= 依頼内容 a =
後に示す一覧のうち、「Where should I」を含む行から「click(533, 87)」を含む行まで(両端の行を含む)を、列名を prompt と target とする2列のCSVとして出力してください。依頼ごとに1行とし、依頼文とその答えをそれぞれ引用符で囲んだ1つのフィールドに収めて改行は空白に置き換え、画像は含めないでください。

チラシの説明書きによると、第1次世界大戦中の1918年6月に、当時の徳島県の板野郡板東町の板東俘虜収容所あったそうだ。そこで、ドイツ人捕虜たちがベートーヴェンの交響曲第九番、いわゆる「第九」を演奏した。それが「第九」のアジアでの初演と言われていると書かれていた。
実は、あまり知られていないけれど、徳島県は、ベートーヴェン「第九」アジア初演の地なのだ。そして、2018年はその100周年にあたる年でもある。
その100周年に向けた演奏会があるので、合唱参加者を集めているということだった。
なるほど、それで徳島で「第九」なのか。

「それでね、県内外から歌う人を募集して合唱団をつくって、オーケストラと一緒に歌うんだって。全部で1000人以上の大合唱団になるみたいですよ。うちの課内のメンバー集めを私が頼まれているんですよ。だから誰か歌わない?」
いつもにこやかで、優しい、私の大好きな上司から言われると、断るのも申し訳ないし、ちょうど、何か新しいことがやってみたかったのもあって、
「面白そうですね。歌います」

= 依頼内容 b =
上の本文から、「チラシの説明書きによると、第」から「00周年にあたる年でもある。」まで(その語句も含めて)を一字も変えずに再掲してください。

= 対象の一覧 =
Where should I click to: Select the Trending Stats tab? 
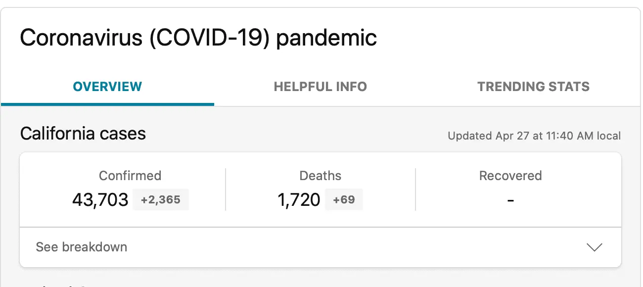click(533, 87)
...
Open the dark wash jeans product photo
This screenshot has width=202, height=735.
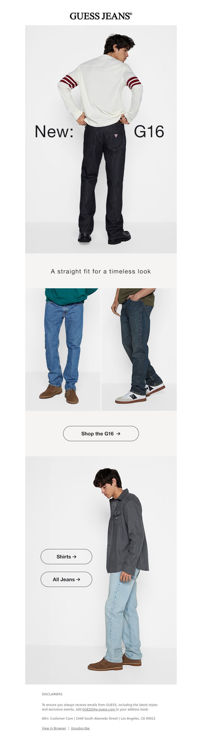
---
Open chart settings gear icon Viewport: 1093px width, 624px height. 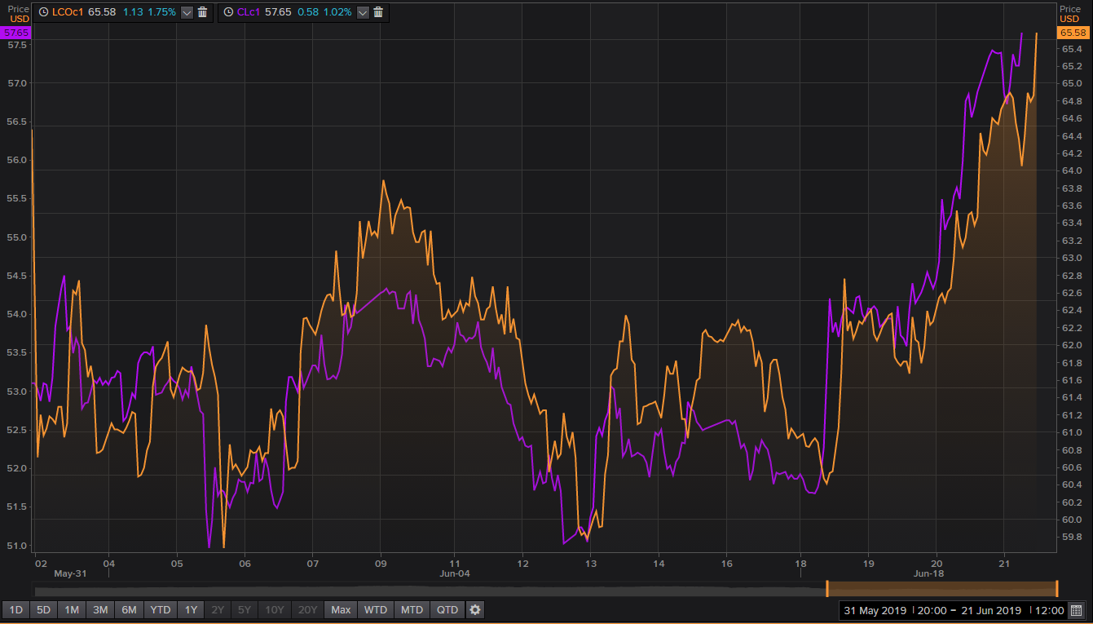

= 出力全体 a =
prompt,target
"Where should I click to: Select the Trending Stats tab?","click(533, 87)"

= 出力全体 b =
チラシの説明書きによると、第1次世界大戦中の1918年6月に、当時の徳島県の板野郡板東町の板東俘虜収容所あったそうだ。そこで、ドイツ人捕虜たちがベートーヴェンの交響曲第九番、いわゆる「第九」を演奏した。それが「第九」のアジアでの初演と言われていると書かれていた。
実は、あまり知られていないけれど、徳島県は、ベートーヴェン「第九」アジア初演の地なのだ。そして、2018年はその100周年にあたる年でもある。